REQUIRED ACTIONS:
**1)** The article below is about reference data in business rules. List every example of a reference data table that it names.
**2)** Translate this sentence from the reference data article below into Spanish: "For instance, a business rule that performs a calculation will most likely obtain input data values from a database and then store the result there."
**3)** Carry on the article on reference data in business rules, picking up right after its last sentence.

PASSAGE SHOWN:
--------

Features

Articles

The Role of Reference Data in Business Rules

Malcolm Chisholm Author, Read Author Bio || Read All Articles by Malcolm Chisholm

Interest in business rules has always been closely linked to the disciplines of data management and database design. This is not simply a reflection of the background of many of the IT professionals who are actively involved in business rule projects. Rather it is a result of the realization that the "logic" of business rules must operate on data stored in databases. For instance, a business rule that performs a calculation will most likely obtain input data values from a database and then store the result there.

While interactions of this kind with "regular data" are interesting, the way in which "meta data" is linked to the logic of rules is of much greater significance. There is no doubt that business rule logic can very often be expressed as meta data stored in a database. This is attractive because it permits other meta data --- perhaps describing definitions, ownership, or issues -- to be defined in tables related to those holding business rule definitions.

Anyone who tries to do this will soon find that they are designing a database (perhaps called a repository) that looks quite different from the database containing the data that the rules operate on -- with one exception. This exception is "reference data," which exists in the data the rules operate on and is used within the logic of the rules themselves. This article looks at what makes up this rather special category of data, just why it is important in business rules, and what an enterprise must do to manage it in order to have an effective business rules strategy.

Meta Data vs. Reference Data

"Meta data" is usually defined as "data about data," which is not very illuminating and glosses over a lot of complexities. In addition, "meta data" is often used to cover a rather large area and many different kinds of data. For instance, it is often used simply to distinguish data that defines the logic of a business rule from data on which the business rule operates.

All of this leads to a rather superficial view, not only of meta data but also of data architecture in general. It ignores the fact that an enterprise's data has a definite large-scale structure that can be differentiated into a number of layers, of which meta data is only one.

Reference data is another of these layers. It is quite distinct from meta data and plays a particularly important role in the formulation of business rules. Unfortunately, even though many data professionals are aware of its existence it is often ignored, and this in turn has an adverse impact on a general understanding of business rules.

Reference data is often called "code tables" or "lookup tables" in the IT world. These are familiar small tables that often consist of just a primary key "code" attribute and a single non-key attribute that holds a name or description. Examples include things like Country, Currency, SIC Classification, Account Status, and Customer Type. The structural simplicity of these tables is misleading and is probably the reason why "reference data" gets such little attention.

--------

PROVIDED RECORDS:

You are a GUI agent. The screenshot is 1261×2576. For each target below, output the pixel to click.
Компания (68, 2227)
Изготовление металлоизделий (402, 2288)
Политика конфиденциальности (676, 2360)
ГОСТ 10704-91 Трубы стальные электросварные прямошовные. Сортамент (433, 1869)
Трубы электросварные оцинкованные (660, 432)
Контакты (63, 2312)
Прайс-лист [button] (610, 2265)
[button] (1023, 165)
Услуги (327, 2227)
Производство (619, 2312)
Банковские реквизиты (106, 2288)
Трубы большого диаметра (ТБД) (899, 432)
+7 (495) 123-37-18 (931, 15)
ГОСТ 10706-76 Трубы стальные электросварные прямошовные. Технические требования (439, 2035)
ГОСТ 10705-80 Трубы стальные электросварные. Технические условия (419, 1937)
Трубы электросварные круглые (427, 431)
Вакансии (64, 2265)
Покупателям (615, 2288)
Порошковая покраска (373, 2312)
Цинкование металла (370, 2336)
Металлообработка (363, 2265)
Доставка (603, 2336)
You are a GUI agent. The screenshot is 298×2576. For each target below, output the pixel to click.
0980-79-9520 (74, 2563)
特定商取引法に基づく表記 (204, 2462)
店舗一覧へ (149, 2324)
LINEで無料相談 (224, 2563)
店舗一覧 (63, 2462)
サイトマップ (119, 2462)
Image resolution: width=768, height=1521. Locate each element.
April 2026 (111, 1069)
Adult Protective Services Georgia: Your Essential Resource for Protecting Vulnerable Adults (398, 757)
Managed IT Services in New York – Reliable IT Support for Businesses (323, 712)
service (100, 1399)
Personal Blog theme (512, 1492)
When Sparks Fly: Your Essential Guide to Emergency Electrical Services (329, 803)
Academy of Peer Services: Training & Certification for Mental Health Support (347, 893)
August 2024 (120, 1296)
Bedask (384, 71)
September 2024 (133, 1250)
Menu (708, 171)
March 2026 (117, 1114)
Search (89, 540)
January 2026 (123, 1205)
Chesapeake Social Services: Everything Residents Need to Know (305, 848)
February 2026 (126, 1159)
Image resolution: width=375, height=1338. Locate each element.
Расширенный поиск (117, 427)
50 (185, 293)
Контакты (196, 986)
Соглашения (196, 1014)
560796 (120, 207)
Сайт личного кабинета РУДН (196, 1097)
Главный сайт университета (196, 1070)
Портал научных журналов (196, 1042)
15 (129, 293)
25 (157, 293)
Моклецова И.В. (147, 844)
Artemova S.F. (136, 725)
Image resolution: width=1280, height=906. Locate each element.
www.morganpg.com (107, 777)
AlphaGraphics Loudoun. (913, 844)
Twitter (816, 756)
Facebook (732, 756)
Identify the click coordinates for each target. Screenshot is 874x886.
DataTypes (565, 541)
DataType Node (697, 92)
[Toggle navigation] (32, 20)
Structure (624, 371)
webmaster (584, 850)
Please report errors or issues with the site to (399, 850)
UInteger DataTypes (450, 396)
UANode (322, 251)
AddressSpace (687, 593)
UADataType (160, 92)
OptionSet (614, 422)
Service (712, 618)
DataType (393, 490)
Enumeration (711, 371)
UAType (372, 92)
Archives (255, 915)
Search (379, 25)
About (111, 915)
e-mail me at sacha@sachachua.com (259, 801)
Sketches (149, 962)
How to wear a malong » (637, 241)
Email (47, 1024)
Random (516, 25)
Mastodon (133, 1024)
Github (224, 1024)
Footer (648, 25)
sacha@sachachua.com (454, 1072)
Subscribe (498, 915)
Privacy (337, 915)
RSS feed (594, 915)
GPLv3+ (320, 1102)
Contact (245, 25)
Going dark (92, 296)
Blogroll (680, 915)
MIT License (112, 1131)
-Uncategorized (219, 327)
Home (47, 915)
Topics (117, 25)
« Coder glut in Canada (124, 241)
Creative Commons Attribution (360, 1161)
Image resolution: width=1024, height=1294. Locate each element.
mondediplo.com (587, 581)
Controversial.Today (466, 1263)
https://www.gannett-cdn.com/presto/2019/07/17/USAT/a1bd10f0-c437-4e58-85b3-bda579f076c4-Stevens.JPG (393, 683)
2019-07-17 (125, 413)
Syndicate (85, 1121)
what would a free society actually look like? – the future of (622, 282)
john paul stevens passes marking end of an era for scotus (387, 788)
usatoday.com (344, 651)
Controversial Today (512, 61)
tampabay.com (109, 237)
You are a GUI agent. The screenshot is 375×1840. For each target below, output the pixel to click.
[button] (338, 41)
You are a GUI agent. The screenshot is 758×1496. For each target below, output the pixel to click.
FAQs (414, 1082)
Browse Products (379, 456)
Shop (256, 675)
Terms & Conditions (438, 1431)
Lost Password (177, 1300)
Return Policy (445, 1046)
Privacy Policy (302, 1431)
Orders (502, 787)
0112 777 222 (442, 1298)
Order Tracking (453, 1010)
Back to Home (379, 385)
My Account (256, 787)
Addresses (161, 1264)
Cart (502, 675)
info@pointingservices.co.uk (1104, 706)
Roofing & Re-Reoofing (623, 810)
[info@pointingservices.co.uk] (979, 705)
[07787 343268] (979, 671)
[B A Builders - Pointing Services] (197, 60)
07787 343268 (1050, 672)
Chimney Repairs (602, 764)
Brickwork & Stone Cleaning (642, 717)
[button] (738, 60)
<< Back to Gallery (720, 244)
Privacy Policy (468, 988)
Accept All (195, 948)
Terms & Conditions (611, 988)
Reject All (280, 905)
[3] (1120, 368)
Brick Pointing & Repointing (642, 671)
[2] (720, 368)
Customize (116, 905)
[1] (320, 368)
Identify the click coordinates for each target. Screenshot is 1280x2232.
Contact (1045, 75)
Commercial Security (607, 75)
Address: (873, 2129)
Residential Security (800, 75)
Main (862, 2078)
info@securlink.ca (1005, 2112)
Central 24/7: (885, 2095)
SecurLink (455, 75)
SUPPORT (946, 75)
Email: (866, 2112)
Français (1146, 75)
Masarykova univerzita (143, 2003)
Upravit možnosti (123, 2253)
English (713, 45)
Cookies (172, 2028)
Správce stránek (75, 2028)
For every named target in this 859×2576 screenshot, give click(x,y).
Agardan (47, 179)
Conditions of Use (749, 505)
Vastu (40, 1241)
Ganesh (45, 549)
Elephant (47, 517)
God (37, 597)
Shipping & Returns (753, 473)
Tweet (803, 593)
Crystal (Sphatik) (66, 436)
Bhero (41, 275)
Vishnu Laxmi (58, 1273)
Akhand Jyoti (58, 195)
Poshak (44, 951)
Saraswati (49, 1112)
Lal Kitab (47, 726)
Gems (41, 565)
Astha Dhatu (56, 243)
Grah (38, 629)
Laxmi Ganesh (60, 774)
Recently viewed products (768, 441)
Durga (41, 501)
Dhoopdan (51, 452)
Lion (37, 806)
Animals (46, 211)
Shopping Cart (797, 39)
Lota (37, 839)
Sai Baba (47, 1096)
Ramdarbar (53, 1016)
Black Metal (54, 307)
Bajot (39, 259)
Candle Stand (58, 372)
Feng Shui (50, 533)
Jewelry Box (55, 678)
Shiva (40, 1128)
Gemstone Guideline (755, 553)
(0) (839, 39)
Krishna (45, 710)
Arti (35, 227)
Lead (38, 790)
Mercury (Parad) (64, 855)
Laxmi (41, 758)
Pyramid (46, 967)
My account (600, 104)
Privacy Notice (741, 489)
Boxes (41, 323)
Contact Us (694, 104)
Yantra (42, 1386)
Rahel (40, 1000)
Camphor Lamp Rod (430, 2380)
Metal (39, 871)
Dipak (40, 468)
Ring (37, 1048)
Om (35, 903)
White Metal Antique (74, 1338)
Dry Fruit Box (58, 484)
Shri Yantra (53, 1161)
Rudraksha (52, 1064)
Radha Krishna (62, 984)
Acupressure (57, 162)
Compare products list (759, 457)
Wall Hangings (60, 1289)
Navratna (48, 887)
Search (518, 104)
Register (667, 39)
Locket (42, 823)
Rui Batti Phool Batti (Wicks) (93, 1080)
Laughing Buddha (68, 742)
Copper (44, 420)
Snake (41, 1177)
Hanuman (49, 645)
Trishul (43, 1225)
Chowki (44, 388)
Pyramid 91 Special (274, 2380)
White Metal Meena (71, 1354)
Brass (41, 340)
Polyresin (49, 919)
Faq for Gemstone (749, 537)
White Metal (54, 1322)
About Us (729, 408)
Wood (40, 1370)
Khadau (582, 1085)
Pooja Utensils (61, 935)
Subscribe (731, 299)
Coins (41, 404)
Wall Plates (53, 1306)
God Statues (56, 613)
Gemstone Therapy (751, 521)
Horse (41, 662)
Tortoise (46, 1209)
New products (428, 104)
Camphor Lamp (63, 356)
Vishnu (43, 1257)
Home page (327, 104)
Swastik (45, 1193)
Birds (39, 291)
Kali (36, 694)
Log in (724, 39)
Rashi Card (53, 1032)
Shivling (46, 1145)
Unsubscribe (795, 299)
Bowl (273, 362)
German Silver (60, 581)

--------

ANSWERS GIVEN:
**1)** Country, Currency, SIC Classification, Account Status, Customer Type

**2)** Por ejemplo, es muy probable que una regla de negocio que realiza un cálculo obtenga valores de datos de entrada de una base de datos y luego almacene allí el resultado.

**3)**
A formal definition of reference data is:

Reference data is any kind of data that is used solely to categorize other data found in a database, or solely for relating data in a database to information beyond the boundaries of the enterprise.

It is obvious that reference data exists as actual implemented data values in a database, and so it cannot be mistaken for meta data, which describes other data in some way. However, in terms of importance it comes close to meta data since reference data is often used as reporting dimensions, and its unique role in categorizing other data means that it enters into play within the logic of business rules.

As a class of data, reference data is actually quite diverse. It is important to appreciate this diversity in order to better understand the general role of reference data in business rule logic. The major types of reference data are as follows:

Things external to the enterprise. Examples are country, currency, and credit rating. Very few enterprises in the business of producing new countries, currencies, etc., but all enterprises need to put their information into a context that can be understood within the framework of the wider world. So it becomes necessary to use information that describes things outside the enterprise that can never be changed by the transactions that the enterprise processes.
Type codes, status codes, and role codes. These reference data tables constrain the design of a database and play a significant part in the business rule logic of any application. An example of a type code is shown in Figure 1, where the Customer Type table contains two records: one for "Institutional Customer" and one for "Individual Customer." It controls the subtypes of the Customer table, which consist of Institutional Customer and Individual Customer. Status codes similarly control entity life histories, and role codes control relationships of entities. This category of reference data is quite close to meta data, has values that are known when a database is designed, and is never updated by users.

Figure 1: Customer Type -- A Typical Type Code

Classification schemes. Any information in a database can be classified in an infinite number of ways, although it is common for an enterprise to use just a few schemes, e.g., Industry Classification. However, external organizations (particularly regulatory authorities) may force the enterprise to report its information according to additional classifications, e.g., based on environmental impact, energy consumption, etc.
Constant Values. The reference data we have discussed so far describes entities -- be they external things, design elements, or ideas. However, additional non-key reference data may be used by the enterprise. Tax rates are a good example. They are set by a particular jurisdiction and must be used by the enterprise. These constant values are nearly always non-key attributes of reference data tables

Reference Data -- Values with Meaning

Although reference data is quite diverse, it has some unique properties that give it cohesion as a distinct layer of data in an enterprise's information architecture. Perhaps the most important of these properties is that reference data values can have definitions. For example, a credit card issuer may categorize accounts in the way shown in Table 1.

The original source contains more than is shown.